Consider a system of two second-order linear ODEs for which I have found a solution:
$$ \pmatrix{y_1 \\ y_2} = (A_1\cos\omega t + B_1\sin\omega t )\pmatrix{a \\ b} + \pmatrix{C_1 \\ C_2} $$
the constant term being due to an eigenvalue of zero for the matrix $A$ in the equation:
$$ \ddot{\boldsymbol{y}} = -A\cdot \boldsymbol{y} $$
Say I am now given an initial condition of $\dot{\boldsymbol{y}} = (v, 0)^T$ at $t = 0$. Differentiating my solution, I find:
$$ \dot{\boldsymbol{y}} = \pmatrix{v \\ 0} = B_1\omega\pmatrix{a \\ b} $$
Clearly there is no constant $B_1$ which satisfies this condition. How is it physically possible that my system cannot have an initial velocity? I'm really struggling to see what I might be doing wrong here, and can provide more context for how I arrived at my original equation if necessary. Sorry if this is confusing.
Original ODE:
$$ M\cdot\ddot{\boldsymbol{y}} = -\begin{bmatrix} k & -k \\ -k & k \end{bmatrix}\boldsymbol{y} $$
where $M = \mathrm{diag}(m_1, m_2)$, two known constants. $k$ is also known.
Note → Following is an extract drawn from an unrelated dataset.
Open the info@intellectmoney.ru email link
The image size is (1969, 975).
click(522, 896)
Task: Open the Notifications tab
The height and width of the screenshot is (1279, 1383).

As $\left( \begin{array}{cc} k & -k \\ -k & k \\ \end{array} \right) = T^{-1}\Lambda T$ with $T = \left( \begin{array}{cc} -1 & 1 \\ 1 & 1 \\ \end{array} \right)$ and $\Lambda = \left( \begin{array}{cc} 2 k & 0 \\ 0 & 0 \\ \end{array} \right)$ we have
$$ m\ddot y + T^{-1}\Lambda Ty=0\ \ \Rightarrow mT\ddot y + \Lambda T y = 0 $$
so calling $z = T y$ we have the decoupled linear system
$$ m\ddot z + \Lambda z = 0 $$
with solution
$$ \cases{ z_1 = c_1\cos\left(\sqrt{\frac{2k}{m}}t\right)+ c_2\sin\left(\sqrt{\frac{2k}{m}}t\right)\\ z_2 = c_3+c_4 t } $$
so we have four independent constants to configure with the initial/boundary conditions. From $z$ to $y$ we proceed as $y = T^{-1}z$. Concluding, we are free to configure those initial/boundary conditions as needed.